PAGE TEXT ▸
>> Start

A summary of the facts and procedure follows. The complainant, Eric Dorsch, who operates a wrecker as part of his job as a provider of emergency road service, spotted appellant riding his motorcycle in the emergency lane of an interstate highway and traveling at a high rate of speed. Dorsch, who was patrolling the interstate at the time, therefore radioed ahead to Trooper Jolando Hinton, who was finishing his investigation of an accident farther up the interstate, to watch out for the motorcycle. As a result, Trooper Hinton stopped appellant. Dorsch arrived at the scene while Trooper Hinton was talking with appellant and stopped to obtain some information. Following this incident, appellant returned to the interstate on two different dates and threatened Dorsch. The first incident allegedly involved verbal threats while both individuals were operating their vehicles. The second incident, however, involved appellant's allegedly stopping Dorsch and threatening to shoot him while pointing a gun at him. (Notes of testimony, 3/31/00 at 10-18.)
Appellant was subsequently arrested and charged with numerous counts, including disorderly conduct and driving with license suspended. The case proceeded to a non-jury trial before the Honorable Lester G. Nauhaus ("The Court"). At the close of the Commonwealth's case in chief, the following exchange, which is the core of appellant's double jeopardy claim, occurred:
Patrick Thomassey Esq. (defense counsel): Just for the record I make a motion for judgment of acquittal on all counts, Your Honor.

>> End

THE TASKS ▸
[A] Could you condense the paragraph of the court excerpt that begins "A summary of the facts and procedure follows" into a short list that keeps its main facts?
[B] Will you echo the court excerpt word for word, from "Appellant was subsequently" to "counts, Your Honor."?

AVAILABLE DATA ▸

>> Start

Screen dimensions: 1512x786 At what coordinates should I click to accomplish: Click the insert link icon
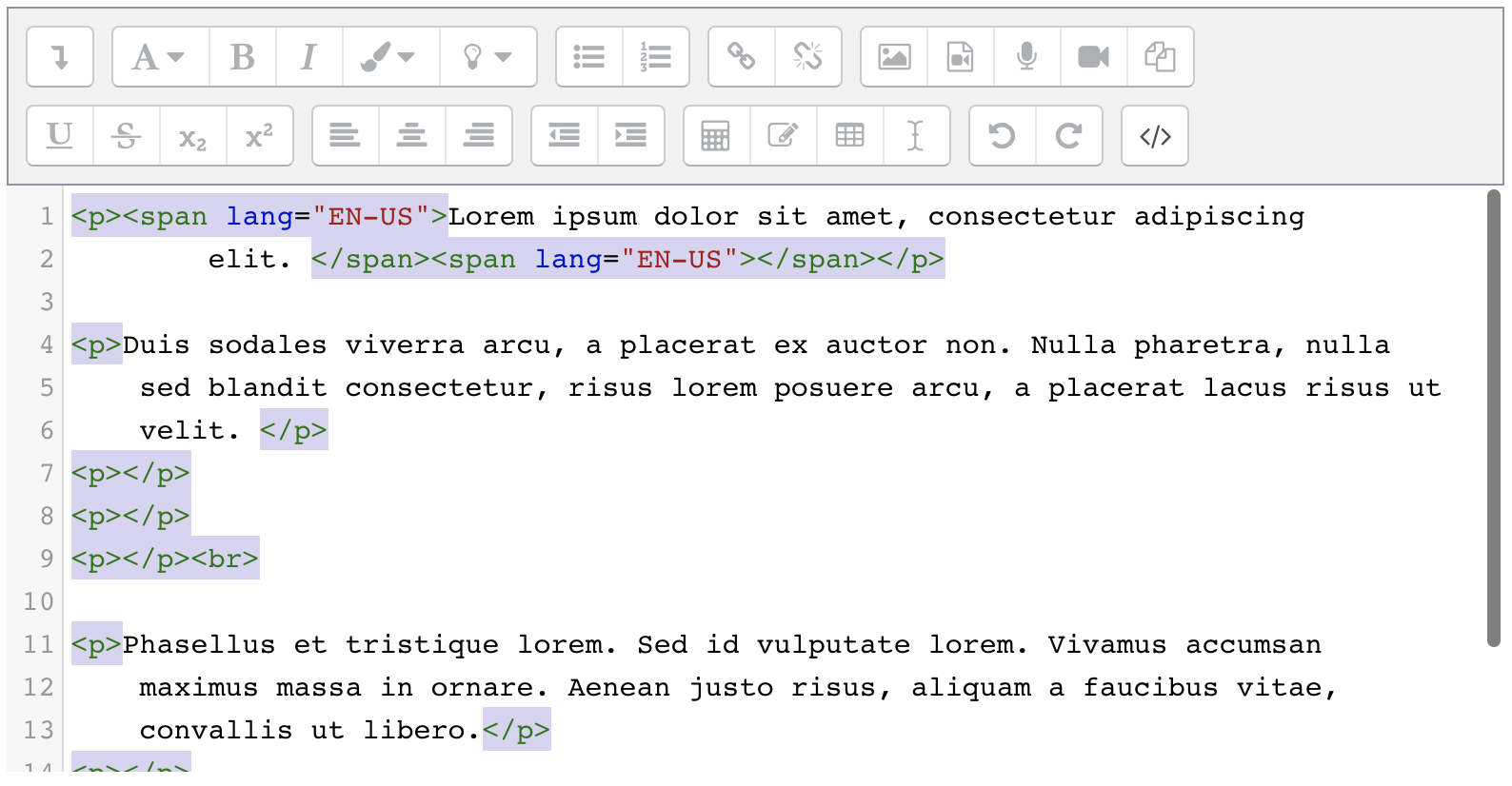pyautogui.click(x=742, y=57)
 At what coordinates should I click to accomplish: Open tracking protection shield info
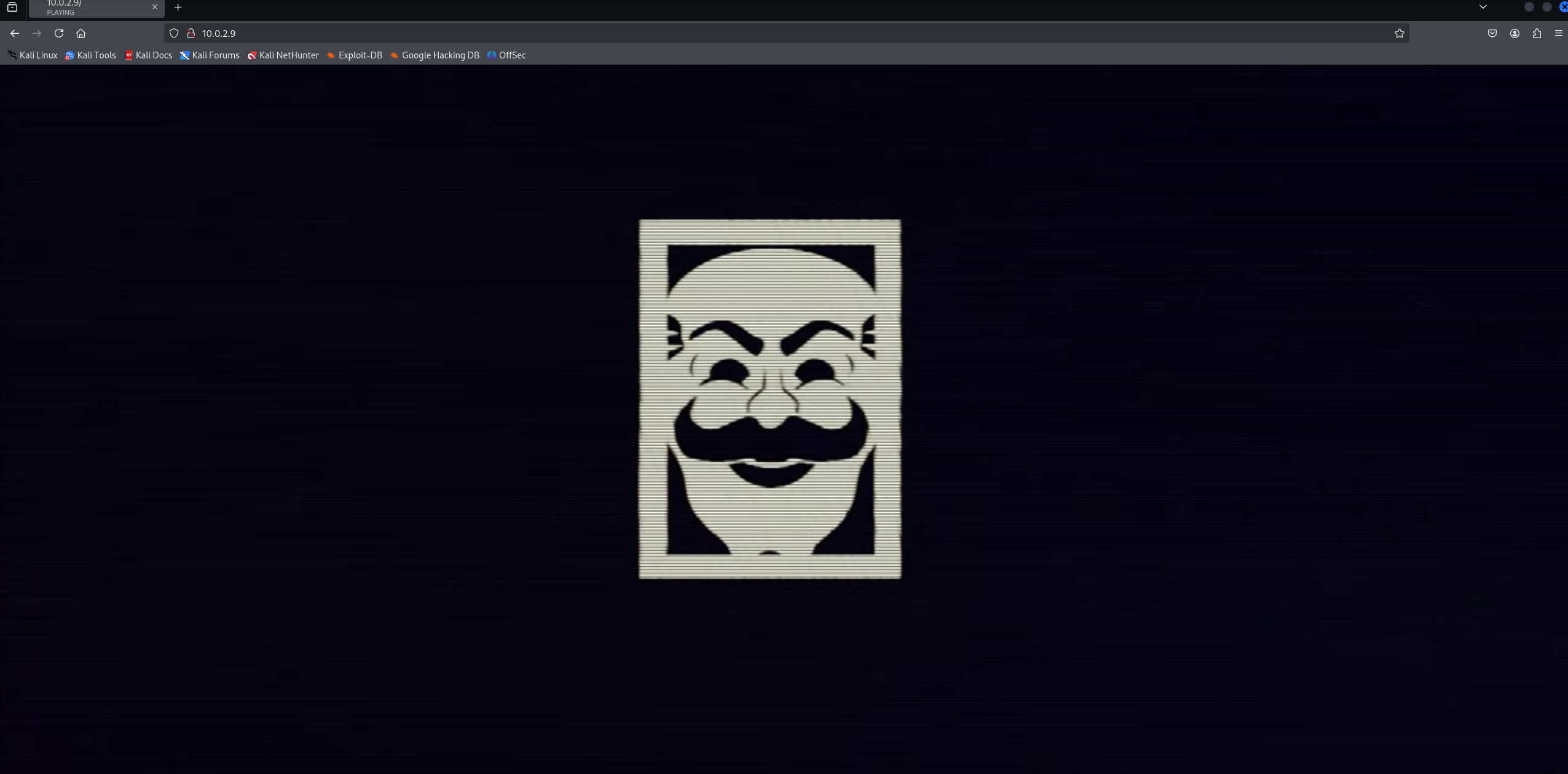point(174,33)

>> End

SOLUTIONS IN ORDER ▸
[A]
- Eric Dorsch, an emergency road service wrecker operator patrolling an interstate, saw appellant riding a motorcycle at high speed in the emergency lane.
- Dorsch radioed Trooper Jolando Hinton, who was finishing an accident investigation farther up the interstate, to watch for the motorcycle, and Trooper Hinton stopped appellant.
- Dorsch arrived while the trooper was talking with appellant and stopped to obtain some information.
- Afterward, appellant returned to the interstate on two different dates and threatened Dorsch. The first time involved alleged verbal threats while both were driving. The second involved appellant allegedly stopping Dorsch, pointing a gun at him and threatening to shoot him.
- Source: Notes of testimony, 3/31/00 at 10-18.

[B]
Appellant was subsequently arrested and charged with numerous counts, including disorderly conduct and driving with license suspended. The case proceeded to a non-jury trial before the Honorable Lester G. Nauhaus ("The Court"). At the close of the Commonwealth's case in chief, the following exchange, which is the core of appellant's double jeopardy claim, occurred:
Patrick Thomassey Esq. (defense counsel): Just for the record I make a motion for judgment of acquittal on all counts, Your Honor.